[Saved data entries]
━━━━━━

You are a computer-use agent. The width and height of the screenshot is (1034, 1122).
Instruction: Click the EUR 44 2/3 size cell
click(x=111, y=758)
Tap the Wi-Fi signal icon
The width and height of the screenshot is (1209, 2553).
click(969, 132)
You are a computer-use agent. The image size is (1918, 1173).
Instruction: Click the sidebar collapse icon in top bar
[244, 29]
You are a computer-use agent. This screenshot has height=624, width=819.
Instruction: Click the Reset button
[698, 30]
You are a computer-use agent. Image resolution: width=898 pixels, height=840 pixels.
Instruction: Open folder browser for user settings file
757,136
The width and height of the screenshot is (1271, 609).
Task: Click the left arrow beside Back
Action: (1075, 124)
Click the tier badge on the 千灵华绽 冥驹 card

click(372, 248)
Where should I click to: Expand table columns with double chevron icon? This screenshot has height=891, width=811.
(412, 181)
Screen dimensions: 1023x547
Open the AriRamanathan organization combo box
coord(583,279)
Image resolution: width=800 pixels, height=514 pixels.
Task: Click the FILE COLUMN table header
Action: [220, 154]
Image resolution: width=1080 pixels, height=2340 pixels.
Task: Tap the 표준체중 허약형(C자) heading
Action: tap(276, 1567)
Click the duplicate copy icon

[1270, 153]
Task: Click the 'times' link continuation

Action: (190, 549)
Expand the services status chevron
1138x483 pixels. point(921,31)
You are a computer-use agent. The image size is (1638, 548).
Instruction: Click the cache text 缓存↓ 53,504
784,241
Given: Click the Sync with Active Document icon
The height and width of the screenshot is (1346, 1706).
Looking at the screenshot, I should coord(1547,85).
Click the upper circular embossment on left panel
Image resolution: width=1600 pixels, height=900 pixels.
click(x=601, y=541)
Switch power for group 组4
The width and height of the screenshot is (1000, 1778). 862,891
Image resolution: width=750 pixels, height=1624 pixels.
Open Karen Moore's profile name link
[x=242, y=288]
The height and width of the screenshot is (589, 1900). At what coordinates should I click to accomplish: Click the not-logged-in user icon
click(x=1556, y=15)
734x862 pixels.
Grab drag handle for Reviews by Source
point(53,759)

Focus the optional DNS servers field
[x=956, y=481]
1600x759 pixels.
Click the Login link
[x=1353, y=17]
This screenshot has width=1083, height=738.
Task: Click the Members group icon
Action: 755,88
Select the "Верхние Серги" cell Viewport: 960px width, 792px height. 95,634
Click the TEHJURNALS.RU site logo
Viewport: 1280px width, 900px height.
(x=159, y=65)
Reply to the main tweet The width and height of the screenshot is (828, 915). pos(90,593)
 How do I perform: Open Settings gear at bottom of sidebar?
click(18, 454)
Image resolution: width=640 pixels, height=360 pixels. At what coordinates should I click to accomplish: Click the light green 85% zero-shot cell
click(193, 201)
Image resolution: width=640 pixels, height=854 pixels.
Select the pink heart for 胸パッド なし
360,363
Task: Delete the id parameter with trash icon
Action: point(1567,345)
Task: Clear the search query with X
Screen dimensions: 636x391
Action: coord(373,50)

━━━━━━

=== WORK ITEM ===
Report all lines above with "computer".

=== FINAL ANSWER ===
You are a computer-use agent. The width and height of the screenshot is (1034, 1122).
You are a computer-use agent. The image size is (1918, 1173).
You are a computer-use agent. This screenshot has height=624, width=819.
You are a computer-use agent. Image resolution: width=898 pixels, height=840 pixels.
You are a computer-use agent. The image size is (1638, 548).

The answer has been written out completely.